An alleged experiment performed on the naval ship USS Eldridge and her crew in the Philidelphia harbor. As the legend goes, the United States Military was working on a new weapon that would throw the balance of power back into their hands. They succeeded, of course, with the invention of the atom bomb, but they also experimented with other tactical weapons. One of those was an invisibility device, or a cloaking device.

Einstein's unified field theory states somewhere in it that all energy fields effect each other in some way. The military got the idea that, if they make a massive magnetic field around a ship, light would seemingly bend around it. Unfortunately, light ALWAYS travels in a straight line. This means that, instead of bending the lightwaves around the ship, the military was going to bend space-time so the light would "miss" the ship.

A good idea, until they switched on the Eldridge's enormous magnetic field generators in the morning of Oct. 23, 1943. The ship was engulfed in a green mist, then disappeared totally for 11 minutes. After those 11 minutes, the ship reappeared with most of the crew sick, some dead, and actually FUSED into the bulkheads. Durring those 11 minutes, the Eldrige was sighted at the harbor in Norfolk, Va.

The government denied this ever happened, though. They released a report that the ship never dissappeared from the harbor, and was never in Norfolk. It also explains that they were performing a process called "degaussing" (like what you do to your monitor) on the ship. This used a massive, alternating magnetic field to remove the magnetic charge on the metal portions of the ship, rendering it "invisible" to magnetic mines.

You chose to believe what you wish. I'd like to think that man actually warped space-time for a few minutes, but that's me.
Well, here's how the whole story got started...

An astronomer named Morris K. Jessup published a book called "The Case for the UFO" in 1955. In it, he stated his belief that the key to developing space travel could be found by researching Albert Einstein's Unified Field Theory. Soon after the book was published, Jessup began receiving letters from a man named either Carlos Miguel Allende or Carl M. Allen. Allende or Allen claimed that he had information about a secret Navy experiment at the Philadelphia Navy Yard that used Einstein's theories to try to turn a destroyer -- the U.S.S. Eldridge -- invisible.

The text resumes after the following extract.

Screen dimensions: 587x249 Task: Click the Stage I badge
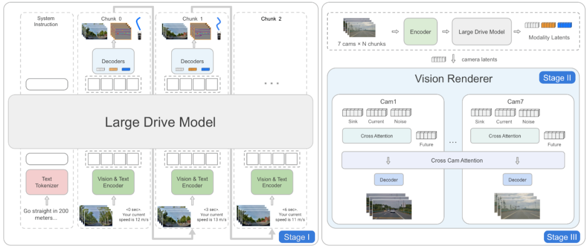point(297,237)
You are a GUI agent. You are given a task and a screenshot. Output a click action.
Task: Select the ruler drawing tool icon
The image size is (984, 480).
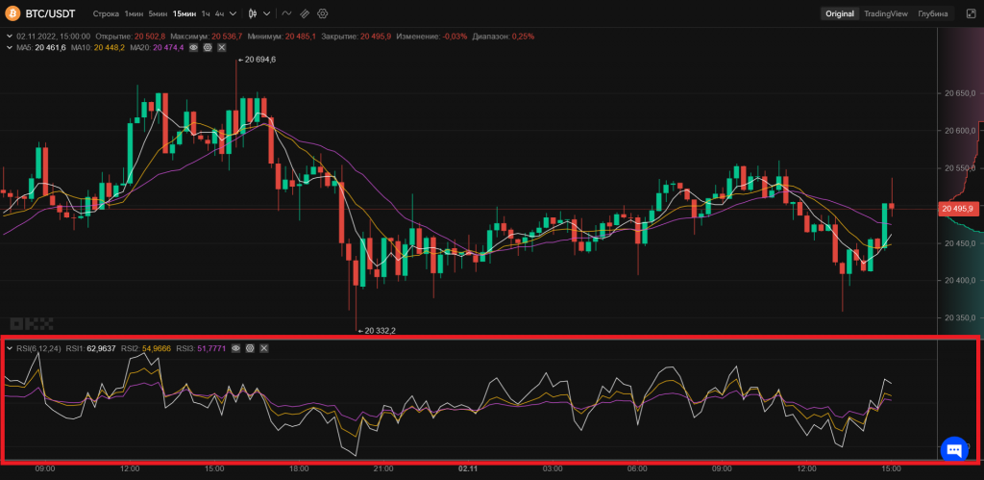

According to Allende/Allen, the experiment, conducted sometime in October of 1943, not only made the ship invisible, it also teleported it to Norfolk, Virginia, turned the crew invisible and intangible, drove the crew insane, displaced some of them in time, and caused one of the crewmen to catch fire and burn for eighteen days straight. These were not in the mission parameters, so the Navy covered up the experiment and stuck the surviving crew members in various hospitals.

A year or two after Jessup started his correspondence with Allende/Allen, someone apparently mailed a copy of Jessup's book to the Office of Naval Research. The book had a number of UFO-related footnotes written inside the margins in three colors of ink (blue for "Mr. A", violet for "Mr. B", and aqua for "Jemi"). The ONR got in touch with Jessup and asked him about the book, and Jessup was able to identify the handwriting of Mr. A as Allende/Allen. The ONR had an undisclosed number of copies made of the annotated book -- what value they saw in the book is unclear. Unsurprisingly, the UFOlogist community took this as a sign that the annotated book contained Important Stuff, and Jessup began working on UFO research and the Philadelphia Experiment full-time. He was found dead of carbon monoxide poisoning in Florida in 1959; his death was ruled a suicide, which prompted the conspiracy theorists to nod sagely and nudge each other.

It makes a great story, but now for the (more than likely) truth. The Eldridge spent October 1943 in Bermuda and New York Harbor. The ship did visit Norfolk on November 1, but it got there by sailing, not by teleportation. Carlos Miguel Allende was a pseudonym of hoax artist Carl Meredith Allen of Springdale, Pennsylvania; he served in the Coast Guard during World War II and may have hatched the idea for the hoax after learning of a naval technique of degaussing the hulls of ships to make them invisible to magnetic mines. And finally, there is convincing proof that the annotated edition of Jessup's book was put together by a couple of rabid UFO fans who also worked for the ONR...

Primary research: Suppressed Transmission: The First Broadcast by Kenneth Hite, "On the Whole, I'd Rather Be Invisible: The Philadelphia Experiment", pp. 49-52.